March is Rural Women’s Month which meant I had the delight of speaking with rural women last week about why this support is needed (East Central Trader, March 11, page 7). Agriculture is one of those industries where its media is dominated by men.
Becky Zimmer, editor

March is Rural Women’s Month which meant I had the delight of speaking with rural women last week about why this support is needed (East Central Trader, March 11, page 7).

Agriculture is one of those industries where its media is dominated by men.

How often do we see a woman driving the combine, or out in the pasture with the cattle?

The press release from the Saskatchewan government tells an entirely different story.
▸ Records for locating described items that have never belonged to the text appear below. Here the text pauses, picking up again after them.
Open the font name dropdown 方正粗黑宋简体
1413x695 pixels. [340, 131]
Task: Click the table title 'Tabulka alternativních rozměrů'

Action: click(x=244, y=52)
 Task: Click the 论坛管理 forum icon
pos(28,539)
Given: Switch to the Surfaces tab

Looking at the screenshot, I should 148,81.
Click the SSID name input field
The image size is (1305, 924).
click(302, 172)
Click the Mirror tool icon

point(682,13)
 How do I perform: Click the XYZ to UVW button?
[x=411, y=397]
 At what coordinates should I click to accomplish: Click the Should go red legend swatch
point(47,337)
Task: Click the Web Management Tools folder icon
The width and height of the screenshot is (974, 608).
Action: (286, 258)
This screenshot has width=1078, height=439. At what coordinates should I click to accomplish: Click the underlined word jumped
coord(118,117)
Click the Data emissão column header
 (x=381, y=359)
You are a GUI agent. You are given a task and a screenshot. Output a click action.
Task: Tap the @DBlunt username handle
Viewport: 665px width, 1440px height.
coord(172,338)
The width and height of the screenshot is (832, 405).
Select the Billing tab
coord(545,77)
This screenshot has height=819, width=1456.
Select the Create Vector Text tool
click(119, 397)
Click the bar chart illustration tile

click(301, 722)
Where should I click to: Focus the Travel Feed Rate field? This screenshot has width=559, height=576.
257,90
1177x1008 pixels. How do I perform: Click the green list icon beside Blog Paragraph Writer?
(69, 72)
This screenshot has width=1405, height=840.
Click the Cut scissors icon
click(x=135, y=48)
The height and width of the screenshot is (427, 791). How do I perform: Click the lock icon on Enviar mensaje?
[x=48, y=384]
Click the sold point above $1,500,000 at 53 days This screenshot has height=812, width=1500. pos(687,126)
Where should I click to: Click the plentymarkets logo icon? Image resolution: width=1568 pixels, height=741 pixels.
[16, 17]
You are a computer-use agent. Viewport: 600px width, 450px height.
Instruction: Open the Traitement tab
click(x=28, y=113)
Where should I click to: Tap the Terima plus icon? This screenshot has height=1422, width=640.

“Nearly one in four farm operators in Saskatchewan is a woman, and one in 10 of those is a sole proprietor,” the press release says. Also that, “agriculture is the second-largest employer of rural women.”

How often are our women farmers represented by society as being part of the agriculture industry?

Like I said in the article last week, there are 41,500 people employed in the agriculture industry in Saskatchewan at the end of February 2016.

By government numbers,  4,150 own their own farm and 10 thousand operate a farm.

And these numbers are not just the farm wives who take care of the kids and take out meals to the field. These are women who also run the machinery, and as farm owners, make most of the decisions when it comes to running and maintaining their own farms.

That is a big number of women who are not being recognized for their accomplishments and a large group of people we do not see in this, like agriculturally based commercials and programming.

I know women who have to deal with this stigma on a daily basis.

Can we stop pretending that our genitals are what makes us good at something or bad at something?

One friend works as an agronomist and earned a position high on the ladder right off the bat out of university.

It took a long time before she was respected in any way by many of her male colleagues.

I’m not saying that their reasoning was only because she is a female in the agriculture world.

She is young, which can also cause a lot of unnecessary attitude among older employees, and was fresh out of university, which is a challenge for some people who have worked in the same industry for a while without a university degree.

Based on many of her experiences, the fact that she is female definitely made a difference in the way she was respected at work.

For the people saying right now, well she still needs to earn respect, would you be saying that if she was male? If it was a male doing grain testing and he said there is something wrong with the grain, would their word be challenged or his word more trusted because of the fact that he knows what he is doing?

That should be the common test. Change the sex of the person you are dealing with. Would you treat them any differently if the sexes were reversed?